Rasheed Araeen described the work of renowned Pakistani contemporary artist Imran Mir as an “attempt to create a world that is not entirely reflective but contemplative”.
His work was geometric, non-figurative, and non-representational, and creates a space where seeing is not immediately converted into recognition.
I have many of his pieces saved on my computer and I look at them often, thinking about how perspective shapes so much of our experience of the world. I have found myself returning to this idea of contemplative world-making, where attention itself becomes a practice that resists immediate resolution. This also aligns with Susan Sontag’s argument in “Against Interpretation”, where she suggests that interpretation can sometimes flatten the encounter with form rather than deepen it.

This idea of resisting immediate resolution is also what I encountered in my undergraduate studies in comparative literature. The close reading practices I developed there now feel continuous with the kinds of interpretive work I find myself doing in infrastructure studies, where one is constantly reading systems as texts, and texts as systems. This methodological overlap is something that also appears in the work of Franco Moretti, particularly his notion of “distant reading”, which shifts attention from individual texts to patterns across large literary systems. Both approaches require attention to relational meaning rather than isolated elements.
Amitav Ghosh’s The Great Derangement is one of the texts that made this connection most explicit for me. The book is dedicated to interrogating the stories we tell ourselves about climate change, and why these narratives are not more widely discussed outside of technical or climate sectors. Ghosh approaches the topic as a writer, and breaks down the “derangement” of ignoring climate change with a deep awareness of the western canon. What makes the work compelling is not only its argument, but its form, where narrative becomes a method of revealing the limits of what dominant frameworks can accommodate. This also resonates with Lauren Berlant’s work on “cruel optimism”, where attachment to existing narrative structures can persist even when they no longer serve lived conditions.
In this sense, Ghosh and Mir are not unrelated references in my thinking, but part of the same conceptual thread. In Mir’s work, there is no insistence on representation as explanation. In Ghosh’s writing, there is a similar refusal to let narrative remain purely descriptive or neutral. In both cases, form becomes a way of exposing what otherwise remains structurally unseen.

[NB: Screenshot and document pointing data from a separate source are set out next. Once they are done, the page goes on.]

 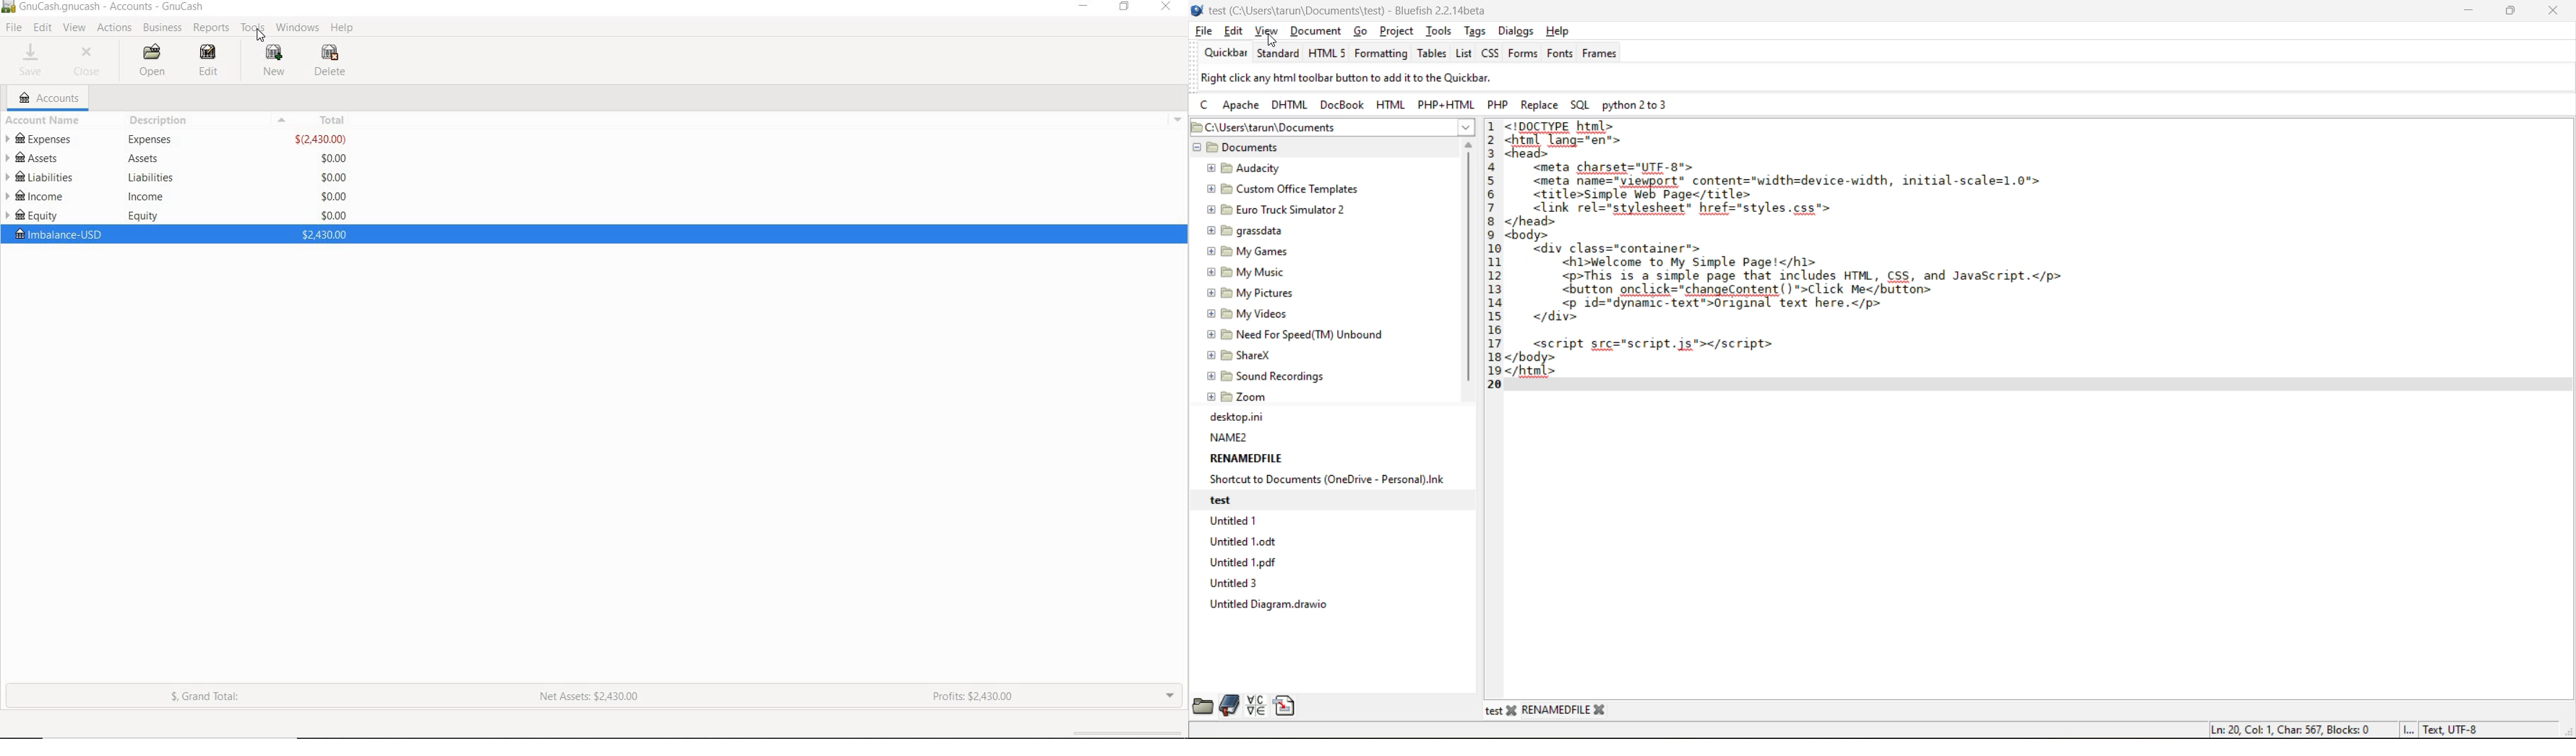 I want to click on GRAND TOTAL, so click(x=210, y=699).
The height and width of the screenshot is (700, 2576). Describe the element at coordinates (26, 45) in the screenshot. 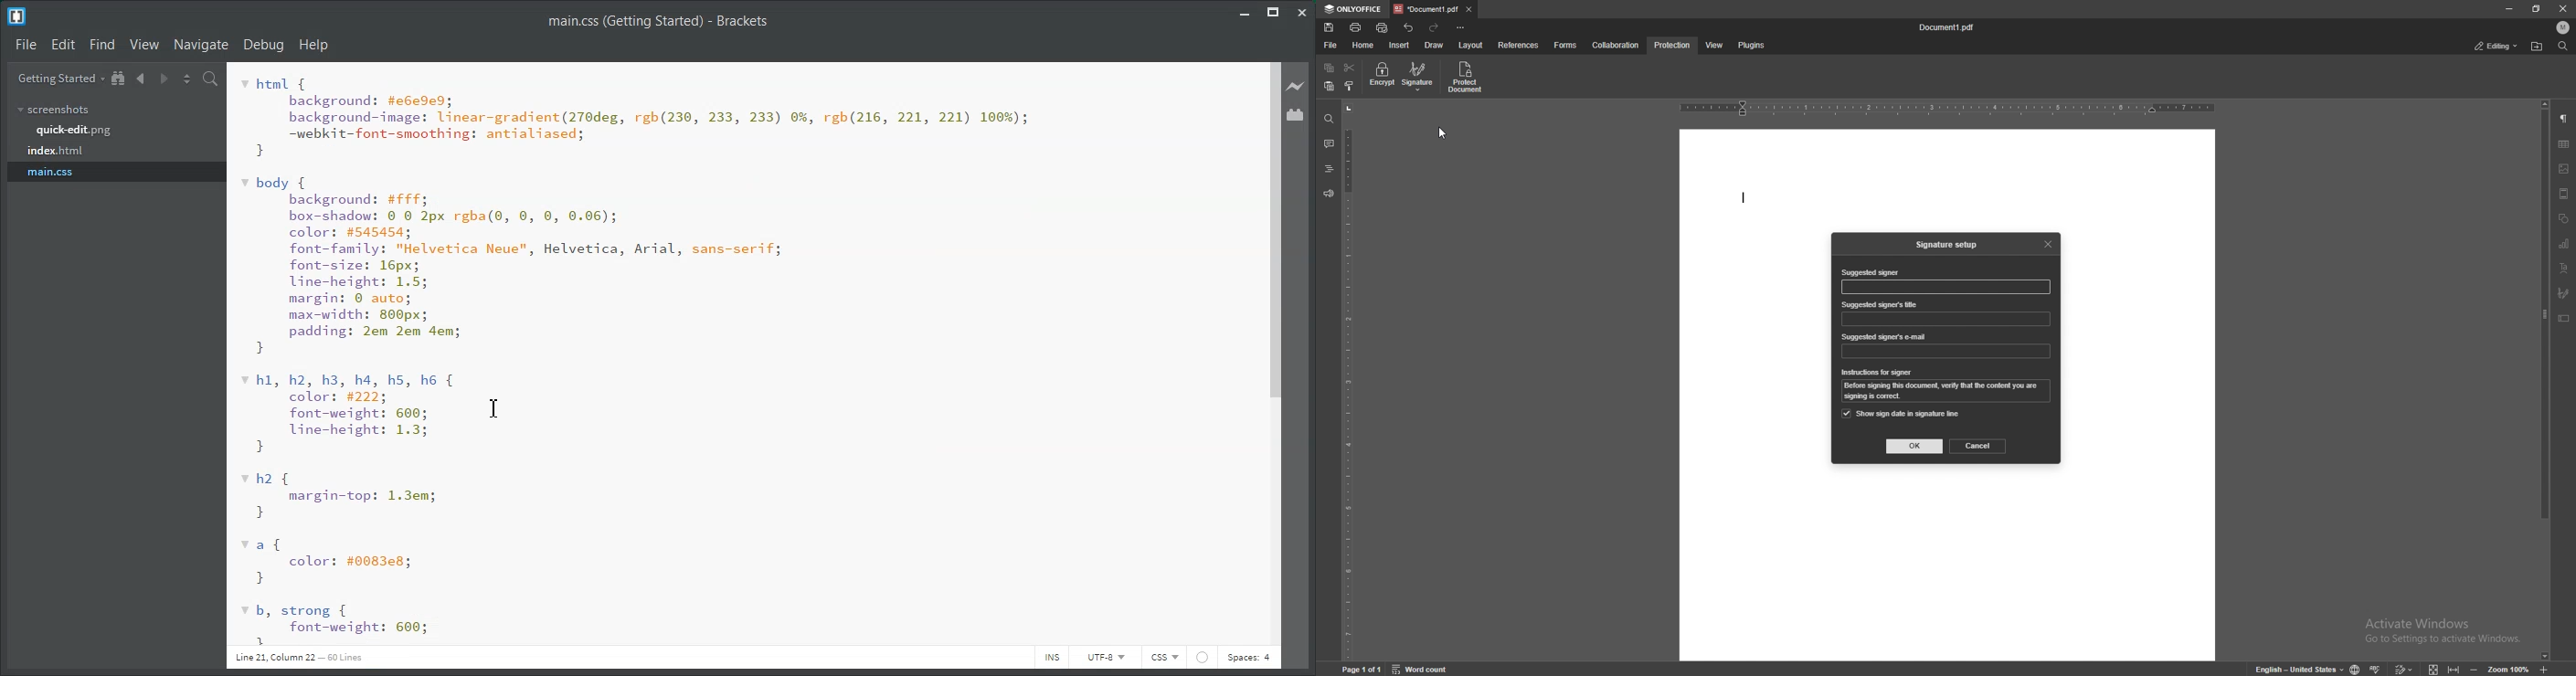

I see `File` at that location.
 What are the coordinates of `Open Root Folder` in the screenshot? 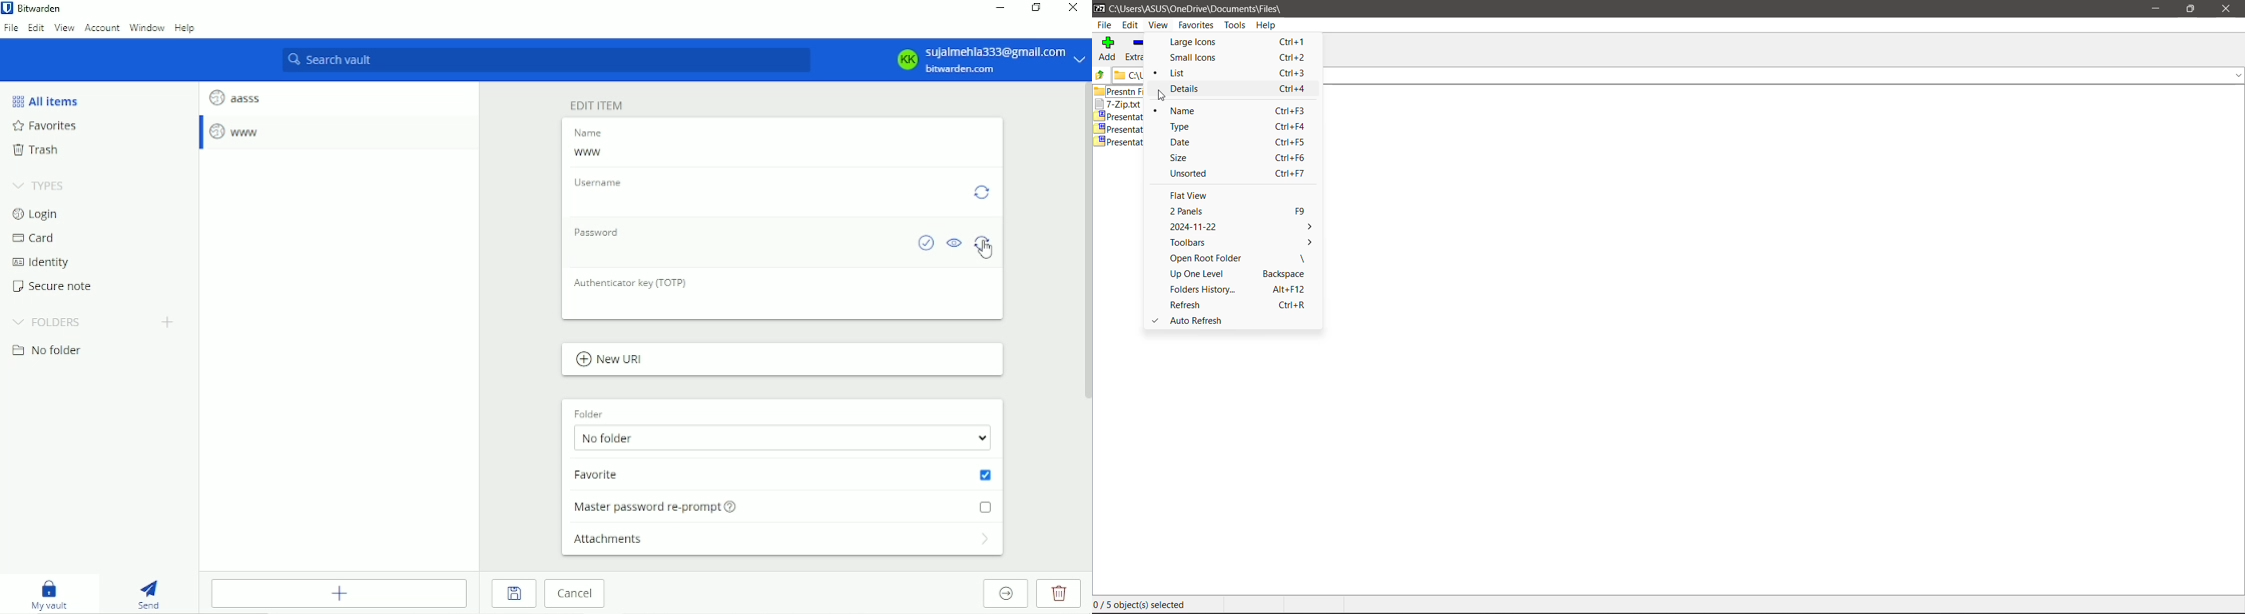 It's located at (1238, 259).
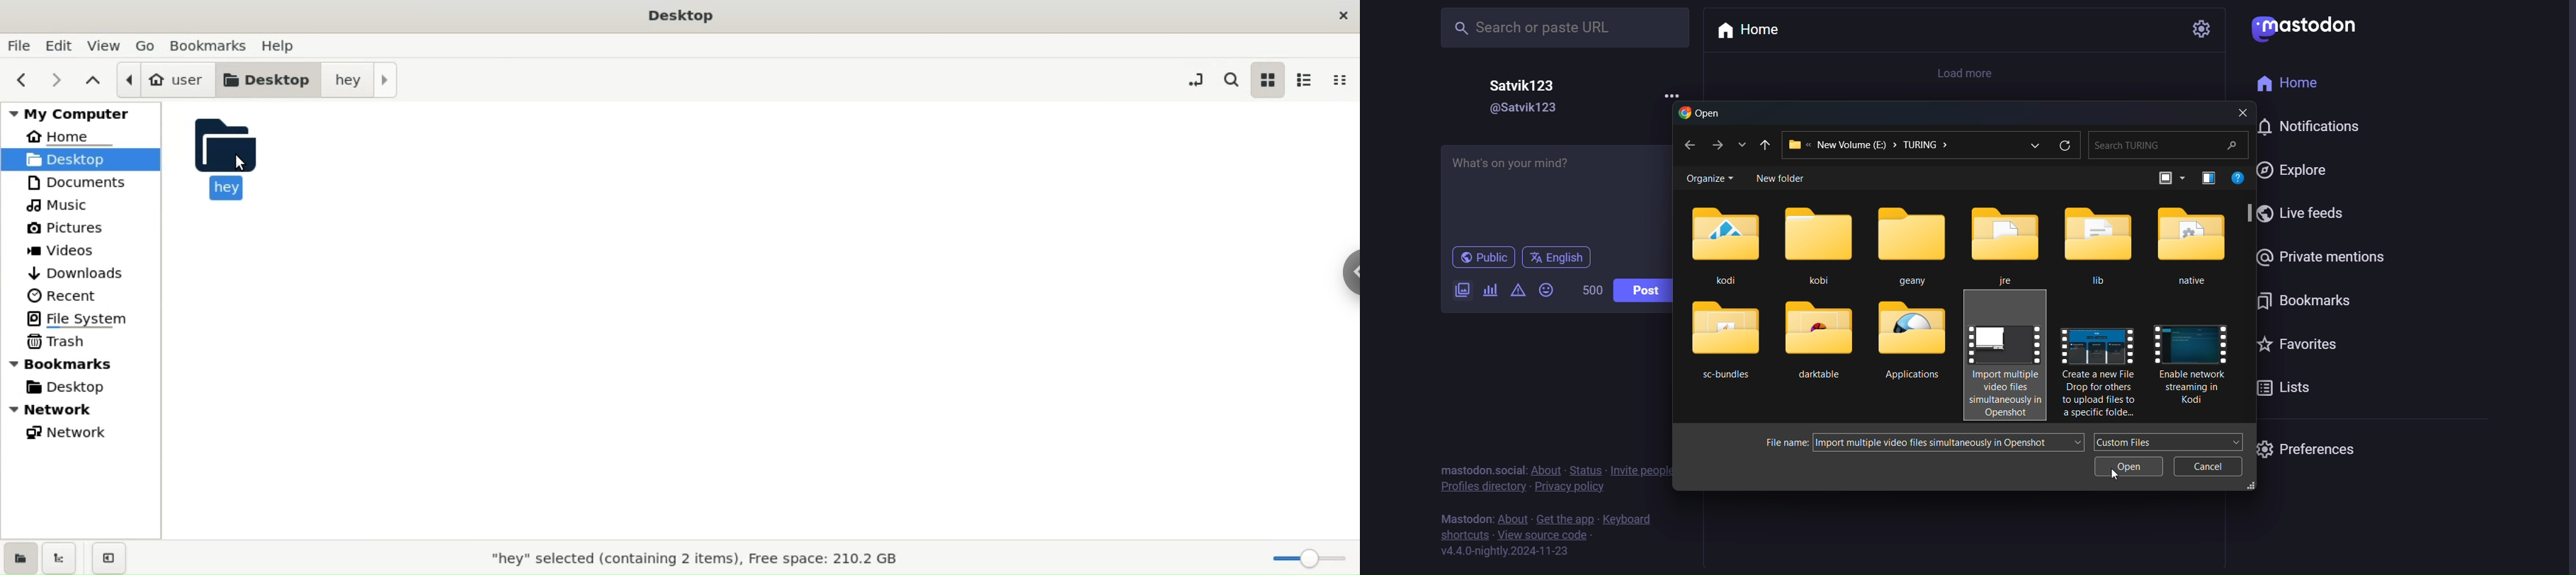 The image size is (2576, 588). I want to click on mastodon, so click(1463, 470).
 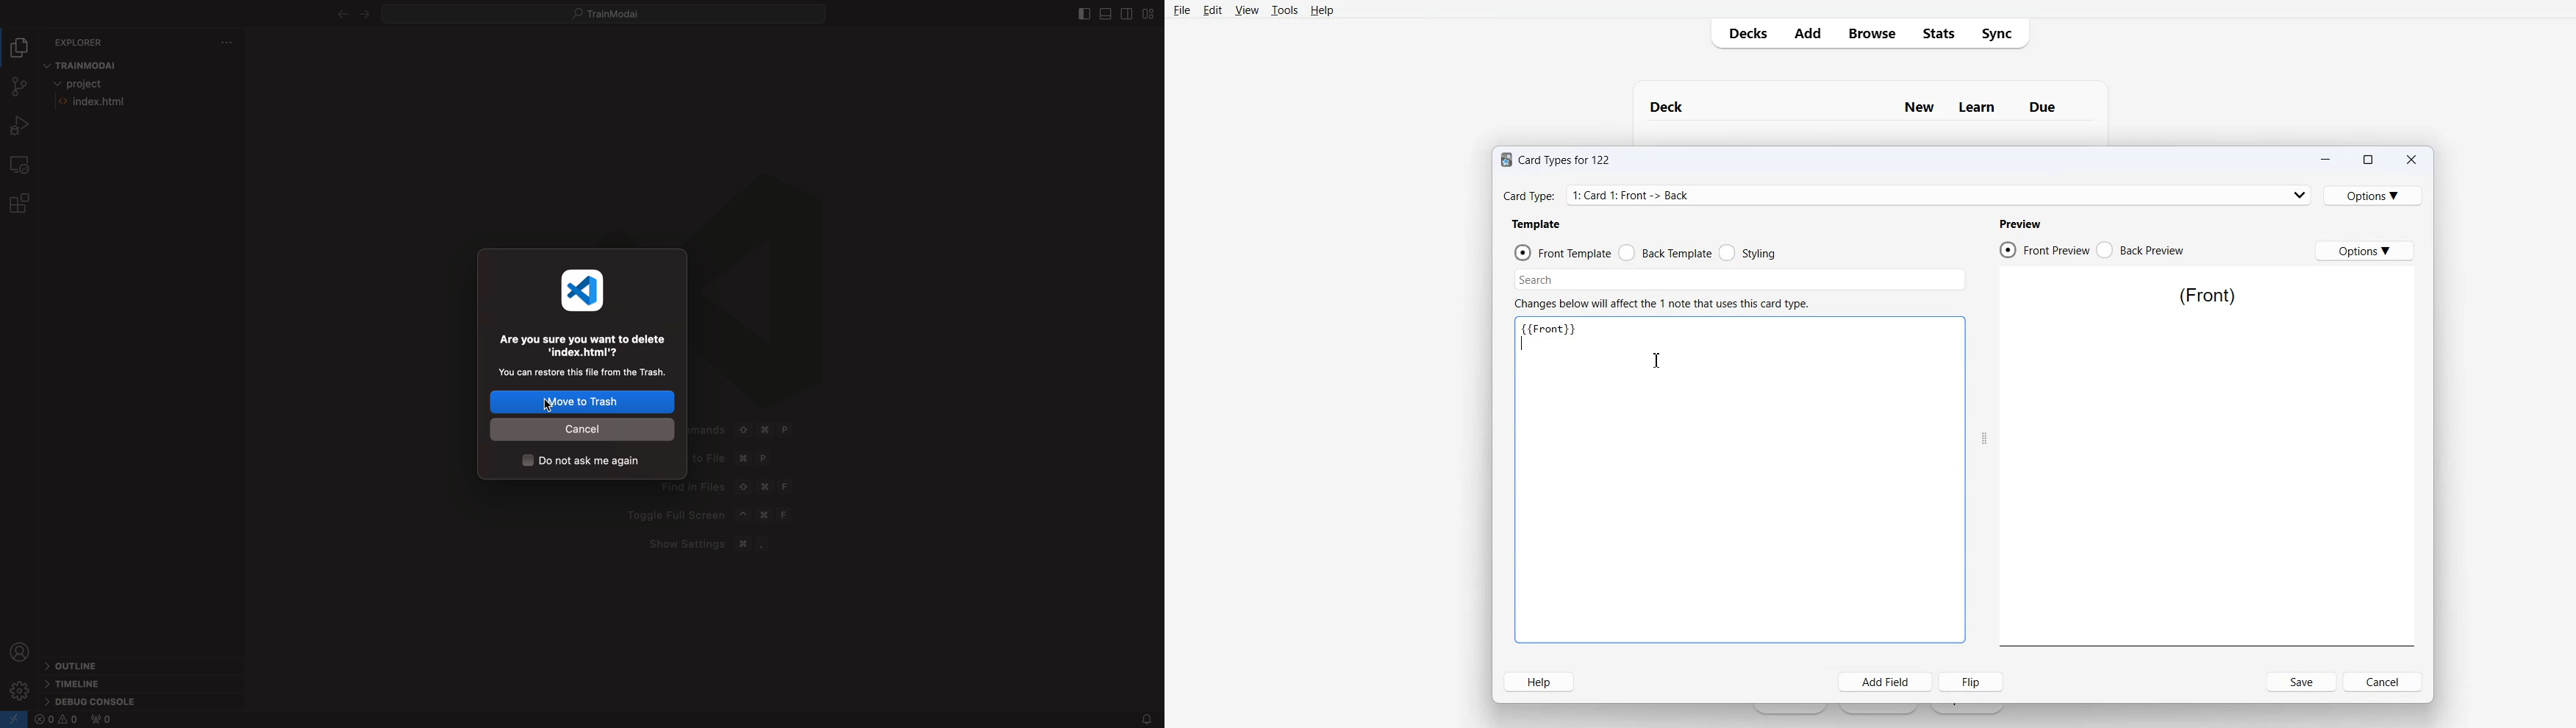 I want to click on Card type, so click(x=1906, y=194).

When I bring these threads together, what I am circling is a definition of artistic intelligence that does not sit inside art practice alone.
Instead, it appears wherever there is a need to work across incompatible systems of meaning without forcing premature coherence. It is present in how urban projects are assembled across disciplines, in how infrastructure is read as narrative, and in how stories shape what becomes thinkable as a solution.
What I continue to return to is that artistic intelligence is not a separate domain of expertise. It is a mode of working with incompleteness. It allows for multiple forms of knowledge to remain active at once, without forcing them into a single explanatory frame. In that sense, it is as much about reading as it is about making, and as much about interpretation as it is about design.
And if this remains unfinished, it is because I do not experience it as a settled concept. It is something I recognize in practice before I can fully define it in theory, and something that continues to shift as I move between research, reading, and work.